Mercredi 18 Avril le prix Tropiques 2007 de l ' AFD a Récompensé dans le salon Boffrand au sénat Maryse Condé pour son Récit Victoire, les saveurs des mots paru au Mercure de France. Le  prix lui a été remis par Jean Michel Severino, directeur général de l'AFD, en présence de Jacques Pelletier ,président du jury, sénateur et ancien Ministre de la Coopération, et d'Isabelle Gallimard, fille du trés célébre éditeur qui, en son temps, a soutenu et edité Maryse Condé.
Mme Condé a rendu hommage a quelque uns de ces compagnons de littérature entre autre Daniel Maximin (prix Tropiques 2005 Tu, c'est l'enfance ) présent dans la salle, elle a aussi rendu hommage au récipiendaire du prix AFD qui l'ont précédés, Amadou Kourouma, Amadou Hampaté Ba , Yasmina Khadra (prix tropique 2006 l'attentat editions Julliard).

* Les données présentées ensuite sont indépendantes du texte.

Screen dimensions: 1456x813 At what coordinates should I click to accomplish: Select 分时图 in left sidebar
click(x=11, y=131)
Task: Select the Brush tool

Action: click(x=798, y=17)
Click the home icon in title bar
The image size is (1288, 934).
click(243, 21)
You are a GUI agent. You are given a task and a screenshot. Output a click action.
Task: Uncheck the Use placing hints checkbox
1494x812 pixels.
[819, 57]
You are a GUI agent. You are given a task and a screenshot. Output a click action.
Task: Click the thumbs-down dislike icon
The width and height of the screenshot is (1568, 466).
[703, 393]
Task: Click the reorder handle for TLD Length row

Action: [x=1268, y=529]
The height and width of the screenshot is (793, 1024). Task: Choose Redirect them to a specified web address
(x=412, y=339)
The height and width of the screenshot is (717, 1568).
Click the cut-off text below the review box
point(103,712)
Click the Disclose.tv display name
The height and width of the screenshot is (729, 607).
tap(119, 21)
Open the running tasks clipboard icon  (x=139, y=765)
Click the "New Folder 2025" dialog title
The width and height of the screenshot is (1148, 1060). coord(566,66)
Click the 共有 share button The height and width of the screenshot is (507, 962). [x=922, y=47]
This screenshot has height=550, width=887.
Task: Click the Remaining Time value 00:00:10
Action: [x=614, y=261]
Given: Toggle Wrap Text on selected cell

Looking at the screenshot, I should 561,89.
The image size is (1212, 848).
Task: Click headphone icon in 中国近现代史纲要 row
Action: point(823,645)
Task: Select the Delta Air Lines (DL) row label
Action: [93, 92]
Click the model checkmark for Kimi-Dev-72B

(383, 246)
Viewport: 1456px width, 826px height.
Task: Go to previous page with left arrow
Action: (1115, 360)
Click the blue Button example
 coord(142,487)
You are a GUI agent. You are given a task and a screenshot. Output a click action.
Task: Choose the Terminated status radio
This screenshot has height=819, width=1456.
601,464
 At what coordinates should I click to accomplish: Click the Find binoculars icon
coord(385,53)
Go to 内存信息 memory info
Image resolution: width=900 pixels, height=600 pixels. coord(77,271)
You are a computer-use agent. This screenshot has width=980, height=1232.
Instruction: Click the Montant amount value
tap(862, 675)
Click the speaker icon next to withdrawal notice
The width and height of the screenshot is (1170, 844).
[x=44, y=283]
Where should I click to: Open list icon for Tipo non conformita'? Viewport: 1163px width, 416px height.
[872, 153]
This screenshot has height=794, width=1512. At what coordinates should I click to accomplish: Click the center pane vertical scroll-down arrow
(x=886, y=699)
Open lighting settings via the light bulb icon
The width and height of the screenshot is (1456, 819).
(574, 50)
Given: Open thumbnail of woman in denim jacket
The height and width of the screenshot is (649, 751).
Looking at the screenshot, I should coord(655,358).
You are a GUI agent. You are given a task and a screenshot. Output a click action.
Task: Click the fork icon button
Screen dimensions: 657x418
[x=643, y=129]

Avant de se rendre au Sénat pour la remise du prix Mme Condé a anime un café litteraire à l'AFD.La remise du prix a été suivie de la projection du film "Si levent soulève les sables " de Marion Hânsel distribué par BAC FILM, adapté du roman Chamelle (ed JC Lattés) de Marc Durin-Valois, laureat du prix Tropique 2004 de l'AFD et par ailleurs membre du jury 2007.